Monitoring IoT devices on a process level may provide domain experts with more detailed insights into which situations specific IoT devices produce errors. Currently, IoT devices in BPMNE4IoT are represented multiple times in the modeling stage (10 and 12 in 1), even though they are the same physical device. Connecting data from different IoT-aware BPs by a shared device pool may provide a better understanding of the reliability of specific IoT devices.
Including IoT-related error handling in IoT-aware BPs could yield the benefit of a more descriptive modeling stage. Based on RQ1, implementation-specific logic can be pushed to the execution or device level by choosing a higher abstraction degree for the IoT device in the modeling stage.
Currently, failing IoT devices lead to a stuck or terminated BP. Patterns to include self-healing capabilities, providing the ability to detect and compensate for IoT-related errors, are desired in BPMNE4IoT. It should be investigated which techniques (e.g., MAPE-K feedback loops) for dealing with self-healing can be incorporated into BPMNE4IoT.
RQ5: How can IoT device redundancies be integrated into IoT-aware BPs? Especially in critical applications, redundant IoT devices are used to ensure the reliability of the system, however, they come at a price (e.g., device cost, and complexity). It should be investigated if IoT device redundancies should be incorporated on a BP level. Defining redundancies, receiving detailed insights while monitoring, and refining processes based on redundancy data linked to specific tasks could lead to an easier optimization of processes. However, it is open for debate which of these abilities should be controllable on a process level, especially due to redundancies being highly dependent on the context, software, and hardware.
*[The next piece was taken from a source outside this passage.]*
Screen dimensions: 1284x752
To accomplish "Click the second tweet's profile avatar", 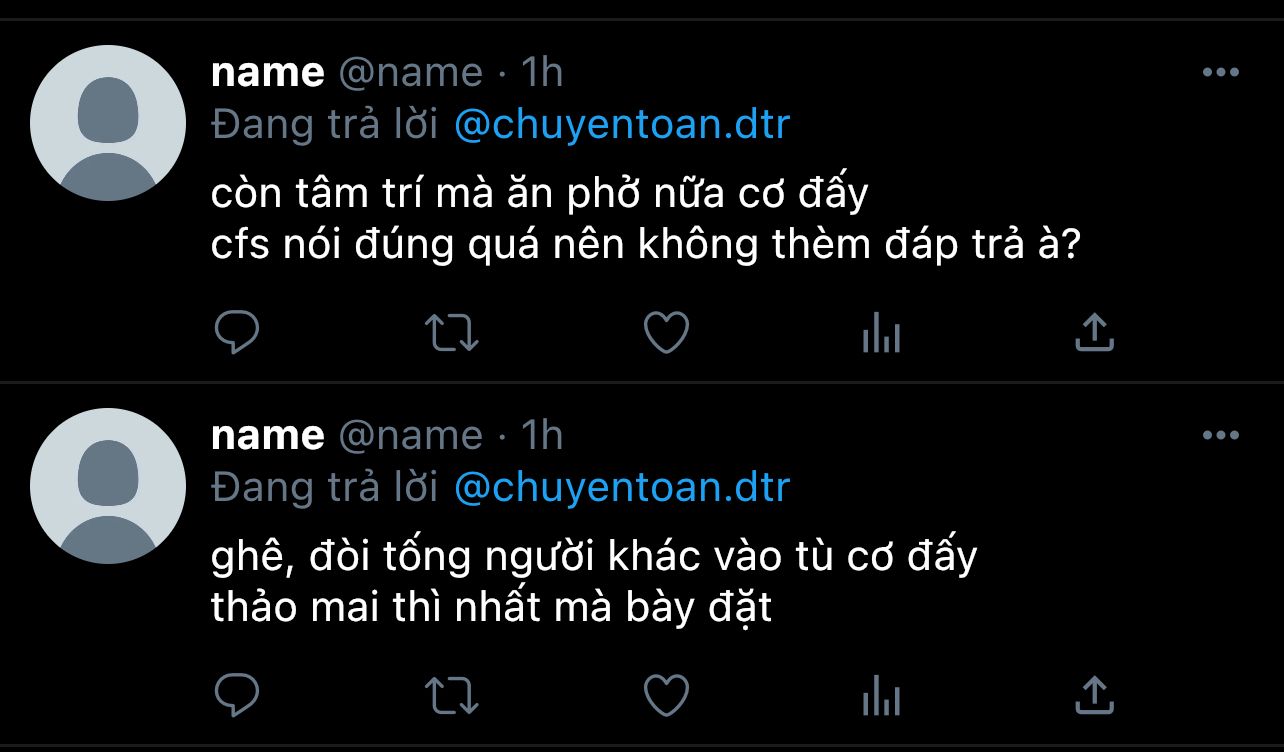I will click(108, 486).
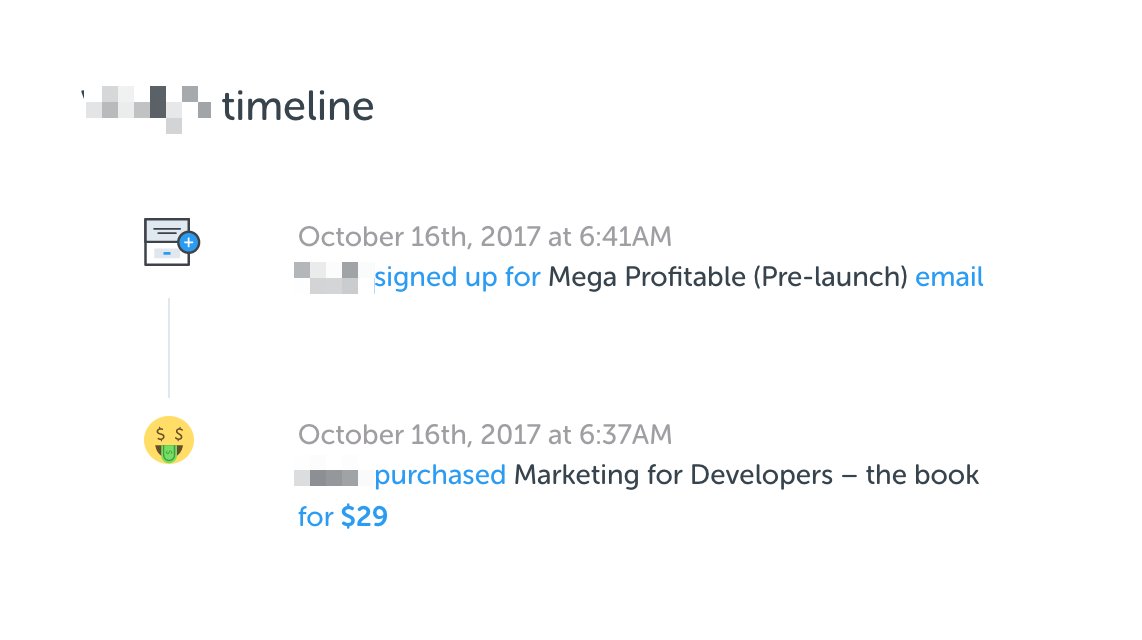This screenshot has width=1142, height=640.
Task: Click the "timeline" heading text
Action: pos(298,106)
Several approaches have been proposed to include IoT-awareness into the BPM lifecycle [5,9,10,2,11,12,13]. uBPMN extends BPMN 2.0 by defining five task types, sensor task, reader task, image task, audio task, and collector task, to represent incoming and outgoing data streams as well as their respective context [14]. BPMNE4WSN specifically aligns with Wireless Sensor Networks (WSNs) [15] by introducing WSN task, WSN pool, and WSN performance annotations. BPMNE4CPS extends the BPMN 2.0 service task to provide dedicated support for web services, embedded services, and cloud services [16]. While these approaches enable IoT-aware processes, they do not specifically focus on robustness or reliability issues. Outside the BPM context, work was conducted to investigate IoT robustness and reliability [17,18,19,20]. [21] provides a methodology for measuring task reliability by block reduction. For IoT-aware processes, [22] and [23] investigated the reliability of the BPMN extension relyBPMN when associating human and IoT-related information resource information for given tasks. [24] and [25] investigated the use of self-adaptive processes in distributed workflows. By using a modified MAPE-K feedback loop, known from self-driving frameworks to detect and compensate for errors in distributed processes. Finally, [26] proposes an approach to fault management for distributed sensor networks on the edge.
As discussed, robust and reliable IoT-aware processes should be pursued. As shown in two scenarios, handling IoT-related errors not only increases availability and decreases cost, but also increases safety by managing safety-related topics (e.g., redundancy). The paper introduced five research questions to assess and improve the extent of error handling of IoT-aware business processes in BPMNE4IoT. Existing approaches, like relyBPMN, do improve error handling in IoT-aware BPs for specific scenarios, however, a holistic approach is still missing.